GOAL OF THE EXERCISE: Beginning with the line of the entries below that holds "Expand options for #BailoutHumans trend" and ending with the line that holds "The image size is (905, 588).", transcribe each line exactly as written. Pictures stay out.

EXTRACTED RECORDS:
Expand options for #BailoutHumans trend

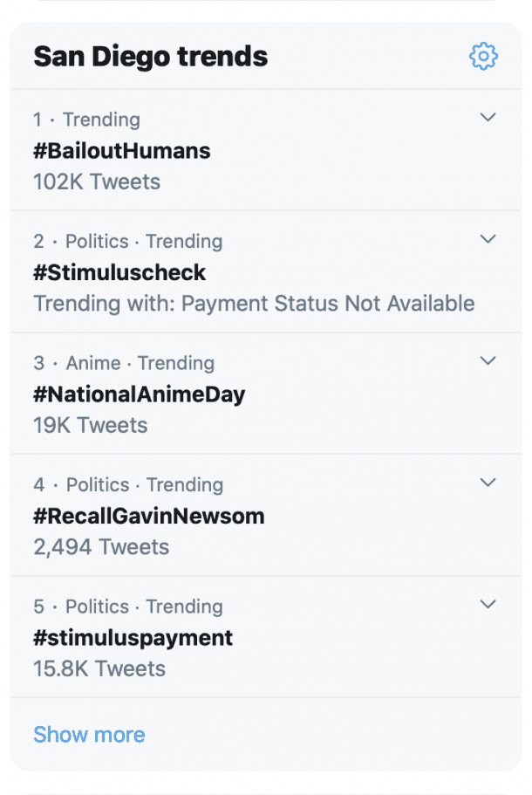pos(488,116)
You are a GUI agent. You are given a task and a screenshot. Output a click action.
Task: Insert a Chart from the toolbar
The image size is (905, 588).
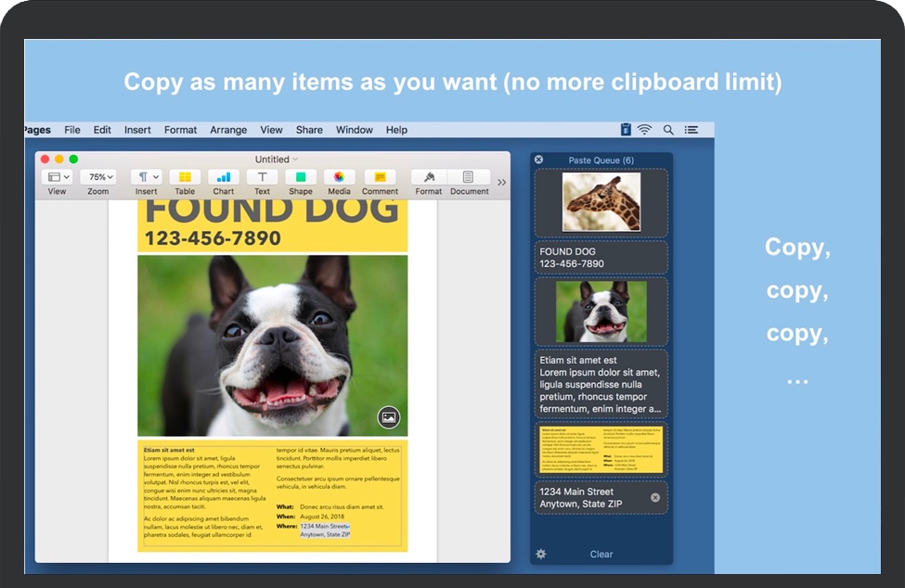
--
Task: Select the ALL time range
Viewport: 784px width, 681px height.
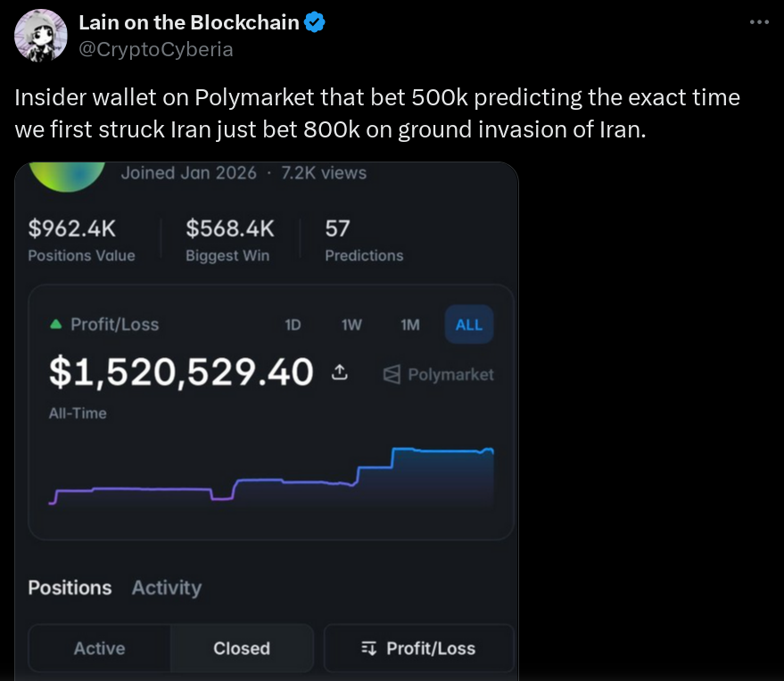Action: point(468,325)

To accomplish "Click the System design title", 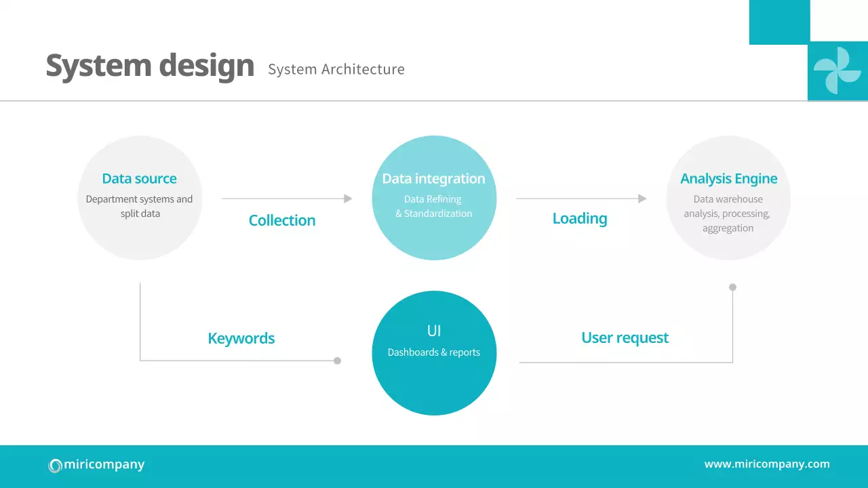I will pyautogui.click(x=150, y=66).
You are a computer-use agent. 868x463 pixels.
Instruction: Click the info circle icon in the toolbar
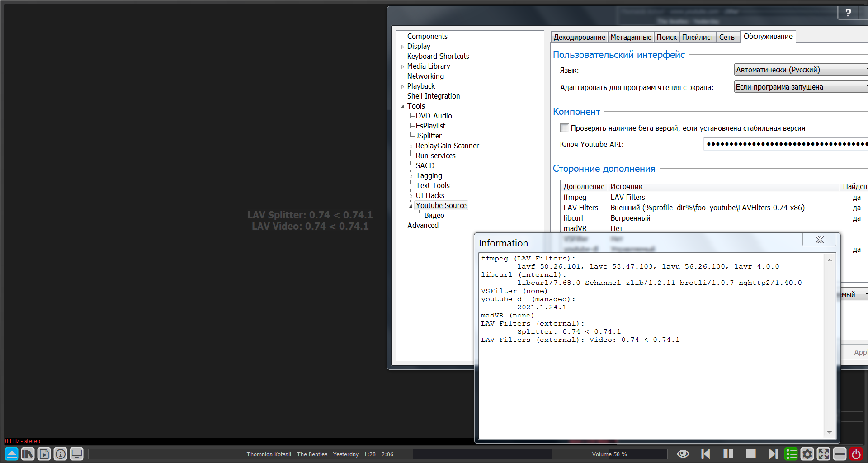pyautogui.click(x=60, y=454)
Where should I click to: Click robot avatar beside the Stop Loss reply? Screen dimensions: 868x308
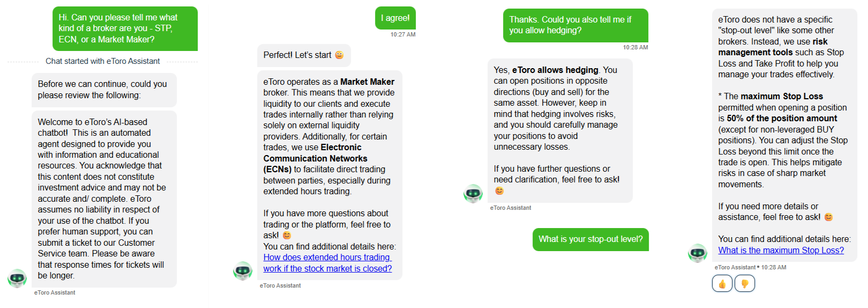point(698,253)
* * *
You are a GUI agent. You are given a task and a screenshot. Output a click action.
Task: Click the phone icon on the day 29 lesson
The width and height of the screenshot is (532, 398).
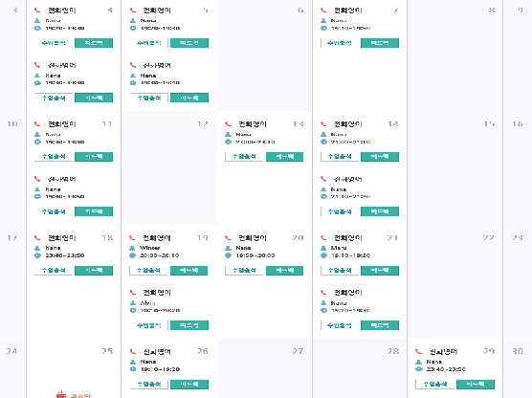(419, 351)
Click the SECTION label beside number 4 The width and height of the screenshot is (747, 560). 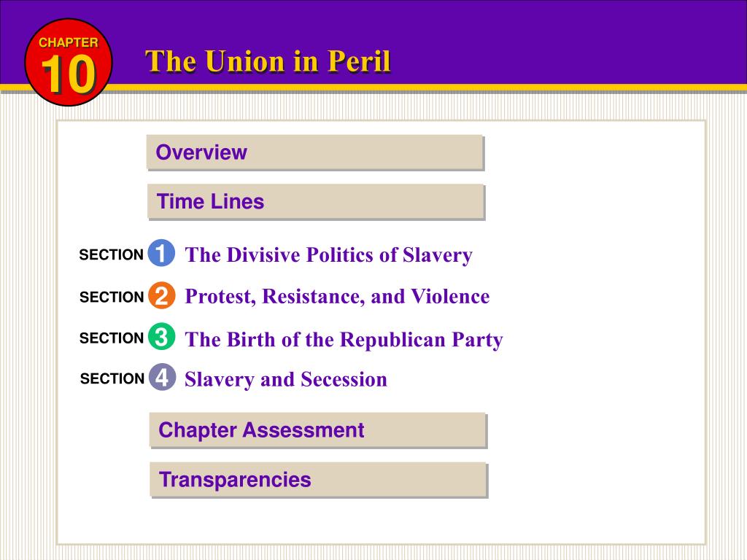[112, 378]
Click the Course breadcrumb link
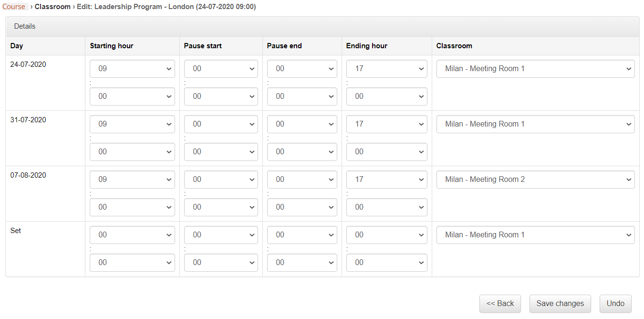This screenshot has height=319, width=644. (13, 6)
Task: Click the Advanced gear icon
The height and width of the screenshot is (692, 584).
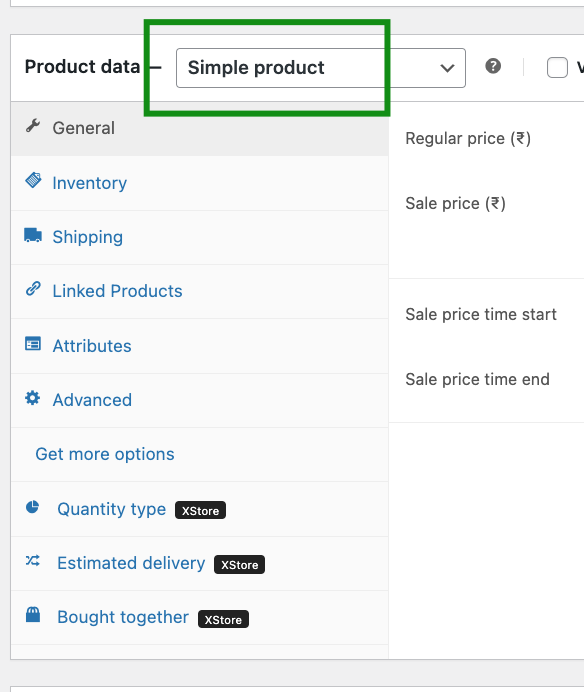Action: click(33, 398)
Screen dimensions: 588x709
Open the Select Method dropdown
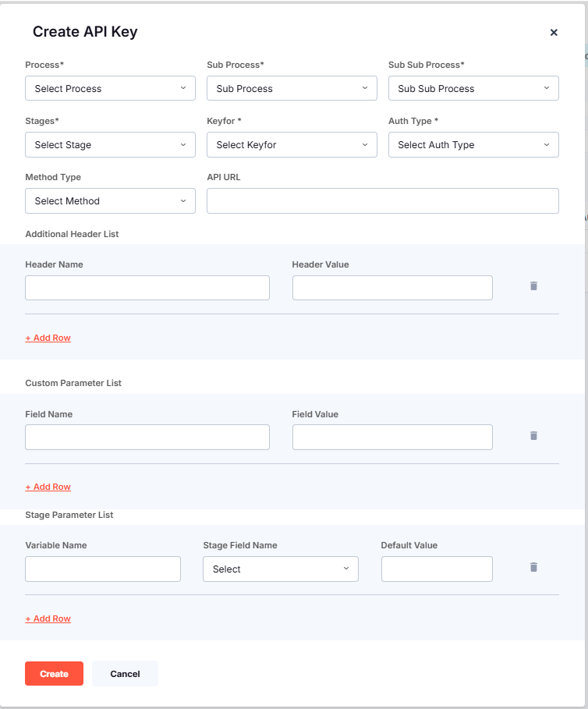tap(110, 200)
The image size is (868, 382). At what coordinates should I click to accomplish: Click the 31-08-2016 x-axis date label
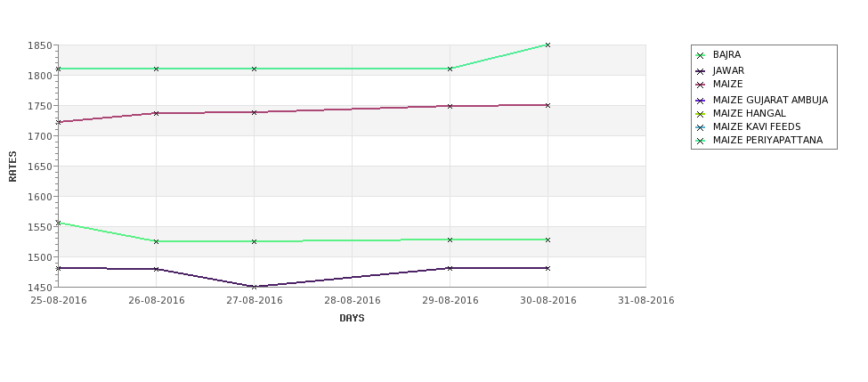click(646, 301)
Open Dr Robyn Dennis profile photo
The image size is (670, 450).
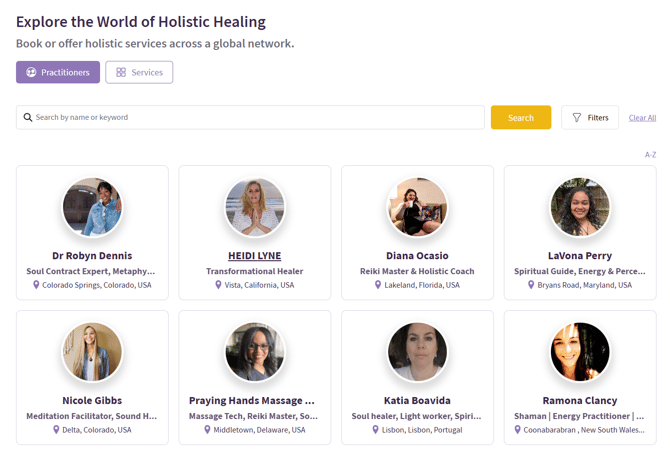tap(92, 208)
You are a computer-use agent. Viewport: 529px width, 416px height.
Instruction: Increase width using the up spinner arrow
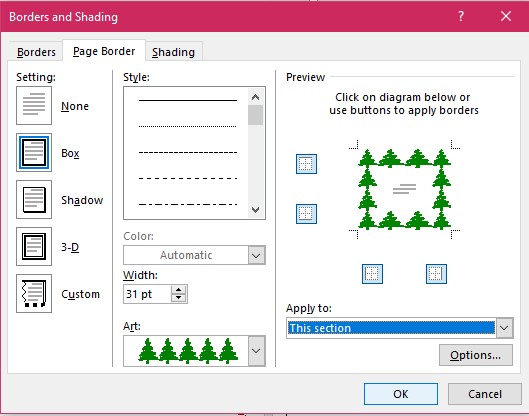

TASK RESULT:
Expand options for #BailoutHumans trend

pos(488,116)
You are a GUI agent. You are given a task and a screenshot. Output a click action.
Task: Insert a Chart from the toolbar
The image size is (905, 588).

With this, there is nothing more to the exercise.